Alimentos e gasolina puxam inflação de agosto, diz IBGE

A alta dos preços de alimentos e da gasolina foram as principais influências para a alta de 0,87% da inflação medida pelo Índice Nacional de Preços ao Consumidor Amplo (IPCA) em agosto, segundo o Instituto Brasileiro de Geografia e Estatística (IBGE), André Filipe Guedes Almeida.

A alta dos preços de alimentos e bebidas acelerou de 0,60% em julho para 1,39% em agosto e respondeu por 0,29 ponto percentual da taxa de 0,87%, ou um terço do índice. Já a gasolina subiu 2,80% e respondeu por 0,17 ponto percentual da taxa, o principal impacto individual no IPCA.

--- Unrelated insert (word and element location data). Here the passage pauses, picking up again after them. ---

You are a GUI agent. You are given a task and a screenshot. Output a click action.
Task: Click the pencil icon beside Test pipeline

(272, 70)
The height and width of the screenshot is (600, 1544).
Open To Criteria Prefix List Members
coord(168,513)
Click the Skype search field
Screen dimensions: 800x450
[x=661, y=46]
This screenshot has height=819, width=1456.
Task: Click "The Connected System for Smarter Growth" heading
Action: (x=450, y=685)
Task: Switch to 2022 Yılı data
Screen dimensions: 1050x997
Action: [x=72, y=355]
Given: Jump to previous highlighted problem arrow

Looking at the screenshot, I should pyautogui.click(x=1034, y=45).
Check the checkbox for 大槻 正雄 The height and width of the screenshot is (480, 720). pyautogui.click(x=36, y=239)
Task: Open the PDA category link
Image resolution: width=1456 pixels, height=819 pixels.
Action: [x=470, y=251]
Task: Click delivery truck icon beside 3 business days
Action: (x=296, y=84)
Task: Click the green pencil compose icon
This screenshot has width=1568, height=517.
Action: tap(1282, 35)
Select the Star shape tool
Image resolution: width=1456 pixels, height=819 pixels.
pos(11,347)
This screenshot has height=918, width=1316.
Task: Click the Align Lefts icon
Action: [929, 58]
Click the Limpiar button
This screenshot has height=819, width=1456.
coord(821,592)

“O grupo de transportes, com alta principalmente de gasolina, e os alimentos e bebidas foram fortes influências”, aponta Almeida.

A gasolina acumula alta de 31,09% só em 2021. No resultado acumulado em 12 meses até agosto, a variação chega a 39,09%. Ele lembra que o preço da gasolina é influenciado pelos reajustes aplicados nas refinarias de acordo com a política de preços da Petrobras. “O dólar, os preços no mercado internacional e o encarecimento dos biocombustíveis são fatores que influenciam os custos, o que acaba sendo repassado ao consumidor final”, diz.

A aceleração dos preços de alimentos, segundo Almeida, tem influência também dos fatores climáticos, como as geadas. “Isso pode ter influenciado a alta de alimentos, principalmente nos itens mais delicados como frutas, hortaliças e tubérculos. Há redução de oferta, que afeta os preços”, afirma.

A alimentação no domicílio passou de 0,78% para 1,63% em agosto, enquanto na alimentação fora do domicílio a alta acelerou de 0,14% em julho para 0,76% em agosto.

No caso da alimentação no domicílio, pesaram itens como batata-inglesa (19,91%), do café moído (7,51%), do frango em pedaços (4,47%), das frutas (3,90%) e das carnes (0,63%). Já na alimentação fora do domicílio, as principais pressões vieram de lanche (1,33%) e da refeição (0,57%), cujos preços haviam subido 0,16% e 0,04% no mês anterior, respectivamente.